Some people who are sick enough to call 911 wind up having to make the stressful choice between a long journey to an unknown hospital or driving themselves to DMC. Every day, about 20 to 25 ambulances are diverted away from DMC to other emergency departments, though the ED still sees roughly eighty patients a day.

Chaos aside, the state of the public hospitals' finances also shed light on the detrimental impacts of a system that depends so heavily on a few hospitals to take the toughest cases.

Given that DMC sees so few commercially insured patients, its net revenue per patient — meaning the average payment the hospital ultimately receives from the patient or insurer (like Medi-Cal) — is lower than all other hospitals, according to an analysis of OSHPD data that Gideon provided. The hospital receives an average of $2,682 for every day that a single patient spends at the facility, while John Muir's Walnut Creek and Concord hospitals on average receive 215 percent and 184 percent times as much, respectively. Alta Bates Medical Center Summit on average receives 148 percent as much as DMC.

And because DMC's patient population is largely impoverished and the payments the hospital receives are thus very low, its patient care expenses are far greater than the associated revenue. In 2013, the hospital lost an average of $893 per patient per day at the hospital, according to state data. As a result, the hospital on the whole lost more than $19 million in 2013. Meanwhile, John Muir's three hospitals combined earned $344 per patient per day, because of their profits from privately insured patients. The total profit of those three hospitals combined in 2013 was $68 million.

Like DMC, Sutter's East Bay hospitals lost more money than they earned on patient care — $440 per patient per day, about half the rate of DMC's loss rate. While those hospitals reported a combined net loss, the Sutter Health network of 24 hospitals had a total income of $300 million at the end of 2013.

Further, while John Muir and Sutter's hospitals spent an average of 3.3 percent of their operating expenses on charity care, the three public hospitals I reviewed spent an average of 16 percent of expenses on charity care (with the county hospitals spending significantly higher rates than DMC).

Because of its unique model, Kaiser is exempt from disclosing the annual hospital-specific fiscal data that all other nonprofits provide to the state.

When public hospitals carry such heavy financial burdens, more taxpayer dollars must go to hospitals and away from other critical services in the public health sector and beyond. In other words, when private nonprofits fail to do their job, the public is hit twice — both in lost taxes from the nonprofits and in lost revenue from county budgets or parcel taxes that get sucked into financially desperate hospitals.

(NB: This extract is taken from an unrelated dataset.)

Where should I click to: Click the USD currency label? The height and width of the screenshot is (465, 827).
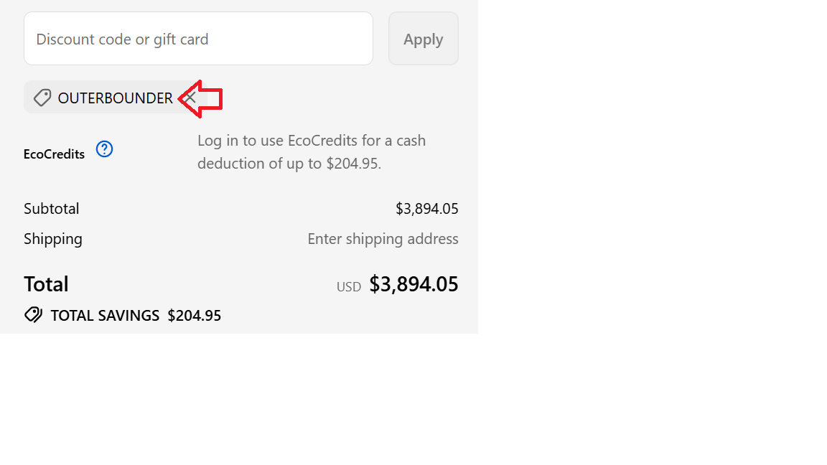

In interviews, Sutter Health and John Muir representatives defended their charity care and community benefit programs, arguing that their hospitals are accessible to all and invest significantly in public health efforts that serve the poor. In 2013, Sutter Health's East Bay hospitals reported a total of $252 million in community benefits (covering investments such as AIDS and HIV services, programs for asthma patients, and community clinic partnerships) while John Muir claimed a total of $105 million (which included funding for mobile health clinics, cancer screening, and school nurses).